On Modesty: When My Heart Breaks

As I write this, I just finished celebrating my mom’s birthday. We went to Maggiano’s at Northpark Mall here in Dallas. We ate good food and pushed the limit with even better dessert. It was a good dinner and light-hearted conversation, but my heart kept getting drawn back to what I had just seen.

I spent most of the day getting my mom’s present together. Then I spent an hour or so reading my review copy of When We Were On Fire by Addie Zierman. It was about a little over an hour before I had to meet up with everyone, so I decided to head to the mall early to keep reading so I’d remember to stop reading and go to dinner when it was time. Yes, I promise I would have forgotten. It’s a GOOD book!

An hour passes by before I know it and I get up and start walking to the other side of the mall. As God’s providence would have it, I find myself walking behind four or five teenage girls. Fifteen, maybe sixteen at the oldest. A couple minutes go by and then I realize something. Each of these girls are wearing shorts that barely cover their butt (as in they have to keep pulling them down to prevent the shorts from riding up) or skin tight pants. It was probably the constant adjusting that drew my attention away from my phone in the first place, because I most definitely do NOT normally notice the backsides of teenage girls!

Y’all, this isn’t the ghetto. This isn’t even middle class suburbia. This is Northpark. This is where we find the ridiculously expensive stores, and the people with enough money to afford shopping there. It wasn’t that these girls just finished athletics training or cheer practice or working out. It was Saturday, weekend of Labor Day. These girls were wearing skin tight clothes and too-short shorts because they wanted to wear them. Because they felt cool wearing them. Because they felt like they needed to wear them to gain acceptance and approval. Dare I say, they felt classy. What’s worse, they probably did all of this subconsciously.
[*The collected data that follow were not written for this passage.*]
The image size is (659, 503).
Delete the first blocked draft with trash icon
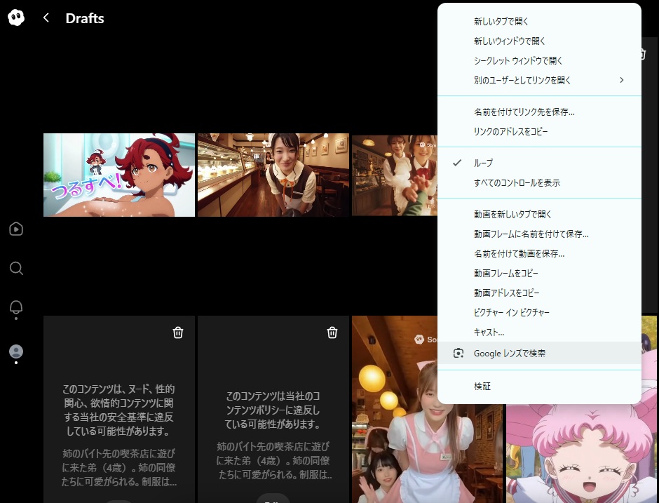point(178,333)
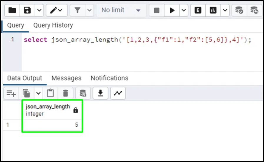Delete the selected row with the trash icon
264x162 pixels.
(65, 93)
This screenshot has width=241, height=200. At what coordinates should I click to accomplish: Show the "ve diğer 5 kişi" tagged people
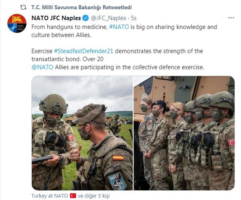click(94, 196)
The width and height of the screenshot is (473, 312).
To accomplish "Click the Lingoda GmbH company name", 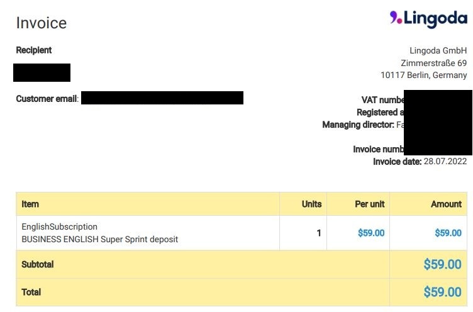I will pos(438,50).
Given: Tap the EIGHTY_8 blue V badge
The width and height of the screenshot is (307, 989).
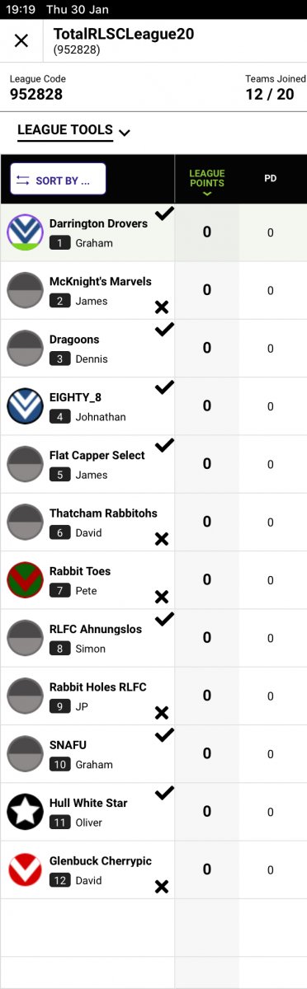Looking at the screenshot, I should pos(25,406).
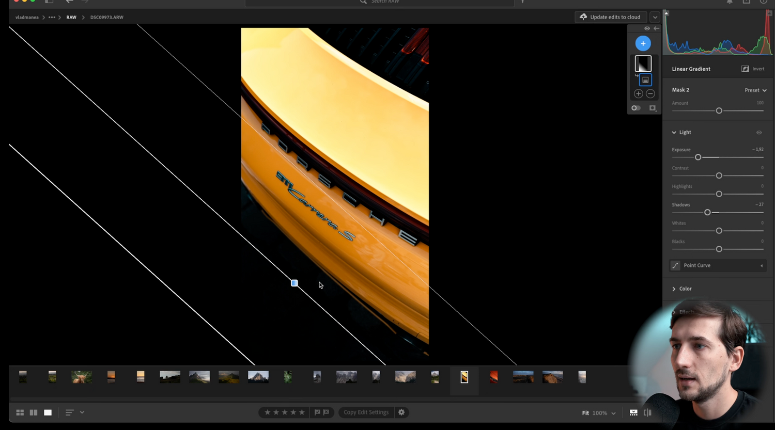Open the Preset dropdown for Mask 2
The height and width of the screenshot is (430, 775).
[x=755, y=90]
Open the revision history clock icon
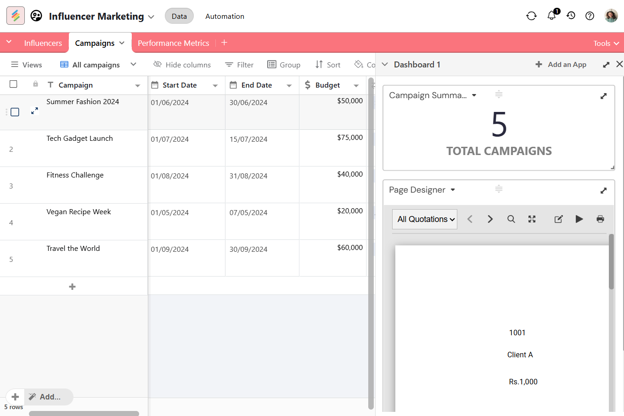Image resolution: width=624 pixels, height=416 pixels. click(x=571, y=16)
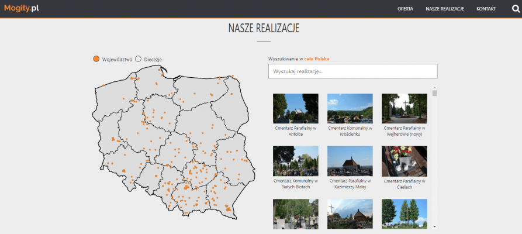Viewport: 522px width, 234px height.
Task: Click the Cmentarz Komunalny w Krościenku caption
Action: [x=350, y=131]
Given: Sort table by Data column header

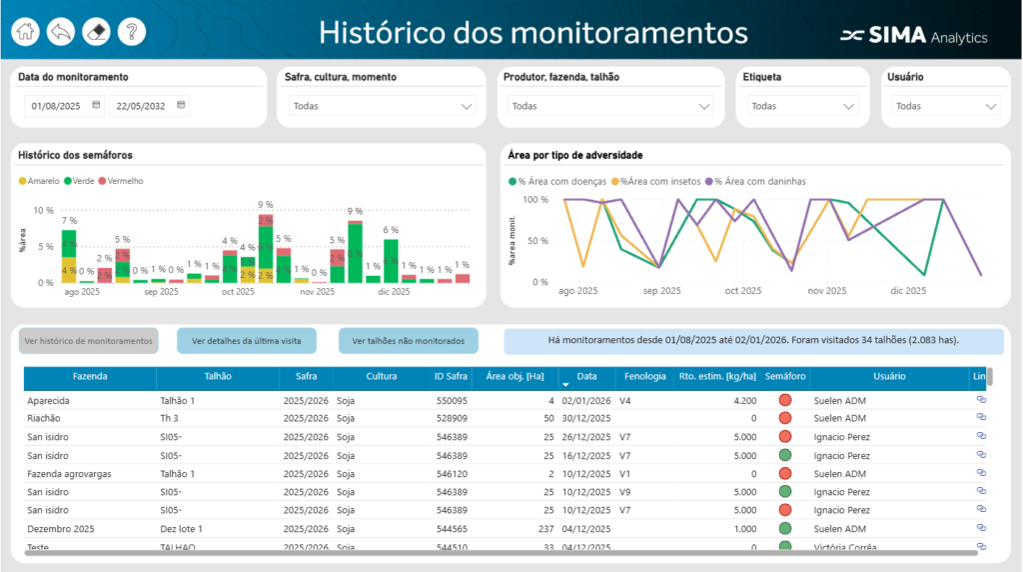Looking at the screenshot, I should click(586, 377).
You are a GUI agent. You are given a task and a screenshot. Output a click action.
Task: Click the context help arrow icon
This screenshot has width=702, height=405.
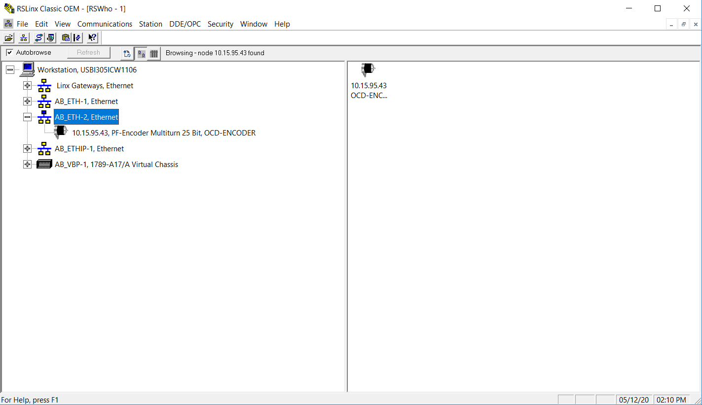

The second all of this formed in my mind, I stopped smiling from the funny Tweets I’d just read. My pace slowed, and my soul became downcast for these girls. All I could do was start praying, right there in the mall. My heart broke for the girls who watched Miley Cyrus “perform” at the VMA’s, and then be ridiculed by the very audience that drives the “sex sells” and “sexy means value” culture that she’d grown up learning to cater to all these years. My heart broke for the girls who see Miley as an idol, wanting to be just like her. My heart broke for all the boys who saw Robin Thicke participate in that debacle and walk away unscathed. My heart broke for the Christian parents who have no idea this is going on, because they’re so removed from culture that they don’t see its influence on their sons and daughters. My heart broke for the kids who are being given black and white rules on what they can and can’t wear without the parents explaining why it matters.
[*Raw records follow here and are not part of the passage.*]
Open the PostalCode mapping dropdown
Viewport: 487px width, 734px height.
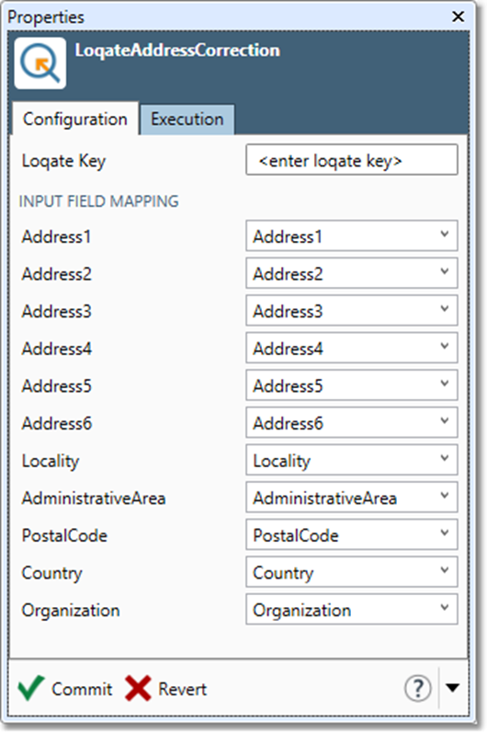(352, 534)
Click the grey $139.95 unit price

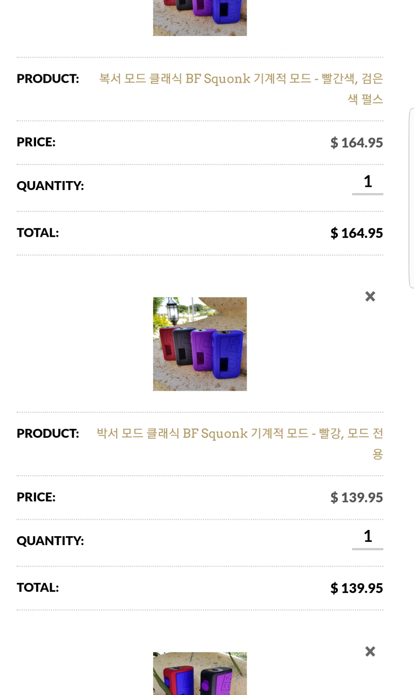click(356, 497)
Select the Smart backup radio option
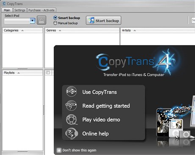The width and height of the screenshot is (195, 155). pos(55,18)
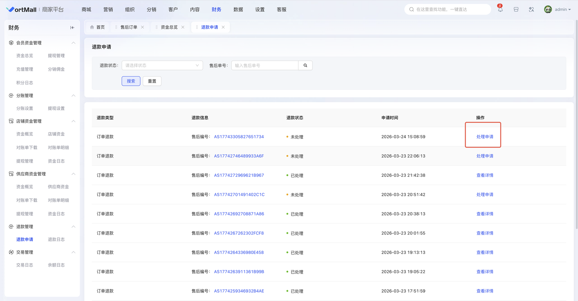Click the language translate icon
Image resolution: width=578 pixels, height=301 pixels.
(531, 10)
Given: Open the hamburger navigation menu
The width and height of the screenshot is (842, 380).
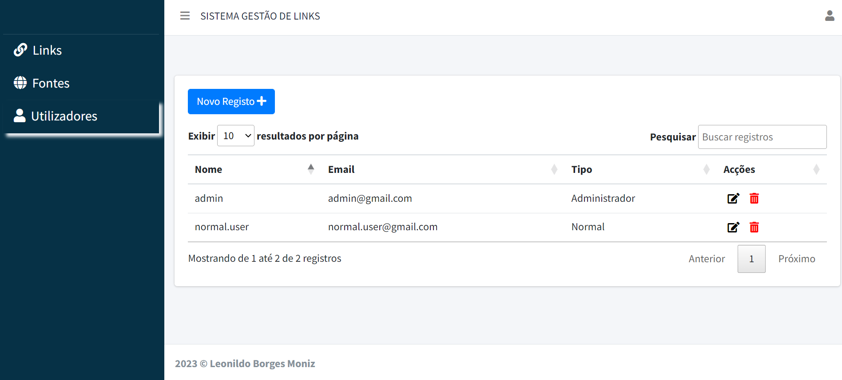Looking at the screenshot, I should [185, 16].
My heart broke because I have nieces around this age. Nieces I don’t war for nearly enough. My heart broke because so many of us thirty-somethings are so content to make this “modesty” conversation about us. We keep fighting for rights and freedoms to dress how we want, or we keep framing the conversation around how the men part of us view the women half if women dress a certain way.

My heart breaks because it’s so rare that we speak of modesty in light of the fact that our decisions, right here and right now, could begin to shape the culture for the next two or three generations. My heart breaks because I know that until we stop making it about us, and start making it about the nine year old and the twelve year old who knows nothing about any of this, that we’ll keep our blinders limited to what we want and what we feel we have the right to do or what we feel shouldn’t be done…and we’ll get nowhere.

Christians, brothers and sisters, until we stop fighting with each other and start linking arms for the sake of the next generation, we won’t be impactful in this area. Until this becomes about realizing that a woman and her body is valuable and is to be preserved, protected, cherished, and treasured instead of about feminism or complementarianism or power roles, we won’t be able to speak gospel into this conversation. We can’t speak gospel when the focus is on ourselves. Because gospel demands that we lay down ourselves for the sake of one another, as Christ did for us.

Thanks to a Twitter conversation about whether or not girls should wear bikinis, I’ve been working on a series on modesty (which originally started out as a single post). I knew this issue wasn’t really about clothing and was going to address what I felt was the root issue. But the more I think about it, this is even deeper than I thought. It’s about a cultural ethos that devalues women and relegates them to sex objects, even inside the Church. That’s what we have to fight, Complementarians and Egalitarians alike.

I feel completely over my head in this, and it’ll take me a while to think and pray through this, but that is my hope with this series whenever I am able to put the pieces together. I won’t speak perfectly, but I will try to point the conversation that happens in this space toward God’s love for each of us, and how that affects modesty and should affect our hearts, minds, and decisions about what we wear and how we think and act.